Joel, 52, said his skills for the new posts include “taking institutions where people look askance at my capacities and being able to empower them.
“Ultimately,” he added in an interview this week, “the success of the president of the institution will not be based on how I shine but on how others shine, and I am pretty good at lighting Chanukah lights.”

Joel’s election to become the fourth president in YU history was widely seen as a victory for the centrist element of Modern Orthodoxy.

In the spring he will succeed Dr. Norman Lamm, who has led the flagship institution of the movement since 1976.

For the past 14 years Joel was president and international director of Hillel, and he is widely viewed as one of the most dynamic leaders in American Jewry for resuscitating the Jewish campus organization and making it a major presence at colleges.

Joel becomes the first YU president who is neither a rabbinic nor academic scholar. His lack of rabbinic authority was a major point of contention with some affiliated with the rabbinic school.

Two of the rabbis, Michael Rosensweig and Mayer Twersky, were invited by RIETS chairman Julius Berman to address the RIETS board, comprised of more than 40 members, before the vote last Thursday evening. (The meeting took place after the board of trustees of YU elected Joel by a vote of 30-2.)
The rabbis offered impassioned speeches as to why Yeshiva should be led by a rabbinic scholar, and voiced concern that YU could become a more secular school, like Brandeis University or Bar-Ilan in Israel.

But after three hours of ensuing discussion and debate, Joel was elected in a secret ballot as chief executive officer of RIETS.

Rabbi Lamm will maintain his current position as rosh yeshiva, or dean, of RIETS for the near future.

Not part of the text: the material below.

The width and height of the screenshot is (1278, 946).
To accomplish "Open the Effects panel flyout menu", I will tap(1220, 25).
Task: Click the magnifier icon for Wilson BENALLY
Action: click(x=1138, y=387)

In the interview, Joel said he is not an ideologue and prefers to focus on “taking an institution with great successes, and a real internal dialectic, and moving it forward in an ongoing confrontation with Torah U’Maddah [religious and secular knowledge],” which he described as “viewing the challenges of civilization through the prism of eternal values.” He said he hopes to carry out his duties “with a deep underpinning of kavod ha-briyot [respect for all mankind] and a commitment to excellence.”

Joel added that he and his wife, Esther, a longtime Jewish educator, place “Torah at the center of our lives.”

As to whether he will be weakened at RIETS because he is not a rabbinic authority, Joel pointed out that he did not pick the selection process, adding: “Whoever I am, I am.” He said he hopes his children will become Torah scholars — his son, Avery, is in YU’s rabbinic program.

Joel was introduced at YU’s annual major dinner and Chanukah convocation on Sunday evening at the Waldorf-Astoria.